Extended response questions (6 marks): For questions asking you to explain the choice of radioactive isotope for a particular application, structure your answer in a logical sequence. Address: (1) the type of radiation emitted and why it's suitable, (2) the half-life and why that duration is appropriate, and (3) any safety or practical considerations. Use scientific terminology correctly — words like "ionising", "penetrating", "contamination", and "exposure" should be used precisely.
Units and significant figures: Activity is measured in becquerels (Bq), though you may see kilobecquerels (kBq) or megabecquerels (MBq). Time can be in seconds, minutes, hours, days, or years — pay attention to which unit the question uses.

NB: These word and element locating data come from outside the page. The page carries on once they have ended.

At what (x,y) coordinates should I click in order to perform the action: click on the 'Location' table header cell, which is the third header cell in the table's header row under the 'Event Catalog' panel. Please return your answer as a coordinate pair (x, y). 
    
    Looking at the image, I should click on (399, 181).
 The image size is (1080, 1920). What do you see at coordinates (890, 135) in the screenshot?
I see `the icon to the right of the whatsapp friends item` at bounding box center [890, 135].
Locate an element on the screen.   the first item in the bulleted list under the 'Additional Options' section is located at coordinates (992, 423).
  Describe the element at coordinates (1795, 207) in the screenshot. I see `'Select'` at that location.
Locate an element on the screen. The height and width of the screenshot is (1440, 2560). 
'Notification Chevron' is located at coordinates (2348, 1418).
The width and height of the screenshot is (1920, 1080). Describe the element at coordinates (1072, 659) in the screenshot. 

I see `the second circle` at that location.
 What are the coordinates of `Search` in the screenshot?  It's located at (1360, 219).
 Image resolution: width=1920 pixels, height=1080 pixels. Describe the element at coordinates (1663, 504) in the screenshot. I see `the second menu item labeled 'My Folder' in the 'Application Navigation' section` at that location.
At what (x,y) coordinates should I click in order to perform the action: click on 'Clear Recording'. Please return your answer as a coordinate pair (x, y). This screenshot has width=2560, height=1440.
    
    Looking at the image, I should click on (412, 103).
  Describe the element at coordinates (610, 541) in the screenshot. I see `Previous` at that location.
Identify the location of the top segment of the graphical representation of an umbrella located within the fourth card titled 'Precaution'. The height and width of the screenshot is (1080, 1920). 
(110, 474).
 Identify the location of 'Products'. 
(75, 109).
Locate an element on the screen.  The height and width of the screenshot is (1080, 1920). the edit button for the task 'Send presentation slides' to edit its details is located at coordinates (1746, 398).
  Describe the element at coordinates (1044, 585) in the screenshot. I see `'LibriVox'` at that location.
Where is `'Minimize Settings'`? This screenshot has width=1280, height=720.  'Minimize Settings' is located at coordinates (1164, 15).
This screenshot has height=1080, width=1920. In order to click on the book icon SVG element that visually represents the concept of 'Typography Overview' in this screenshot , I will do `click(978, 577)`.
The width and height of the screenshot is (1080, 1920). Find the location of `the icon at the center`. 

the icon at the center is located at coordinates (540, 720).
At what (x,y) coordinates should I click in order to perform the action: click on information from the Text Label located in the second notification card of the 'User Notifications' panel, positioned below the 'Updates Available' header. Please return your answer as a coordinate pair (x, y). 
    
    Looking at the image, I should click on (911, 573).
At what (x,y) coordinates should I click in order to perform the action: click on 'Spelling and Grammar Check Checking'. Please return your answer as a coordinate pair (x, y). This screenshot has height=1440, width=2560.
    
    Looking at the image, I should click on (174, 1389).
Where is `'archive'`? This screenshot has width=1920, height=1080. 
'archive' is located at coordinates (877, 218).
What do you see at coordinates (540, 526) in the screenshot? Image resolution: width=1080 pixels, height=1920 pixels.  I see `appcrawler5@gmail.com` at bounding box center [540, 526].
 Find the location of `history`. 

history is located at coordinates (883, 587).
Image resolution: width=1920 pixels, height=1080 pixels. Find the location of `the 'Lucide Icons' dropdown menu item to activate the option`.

Give your answer to the same number of significant figures as the data provided, typically 2 or 3 significant figures.
Quick revision summary
Radioactive decay is random and spontaneous, unaffected by external conditions. Half-life is the time for activity or count rate to halve. Different isotopes have different fixed half-lives ranging from fractions of a second to billions of years. Activity, measured in becquerels, decreases exponentially following a predictable pattern. To calculate remaining activity, determine how many half-lives have passed and halve the original value that many times. Always subtract background radiation from measurements. Half-life knowledge is essential for medical applications, dating techniques, and nuclear waste management.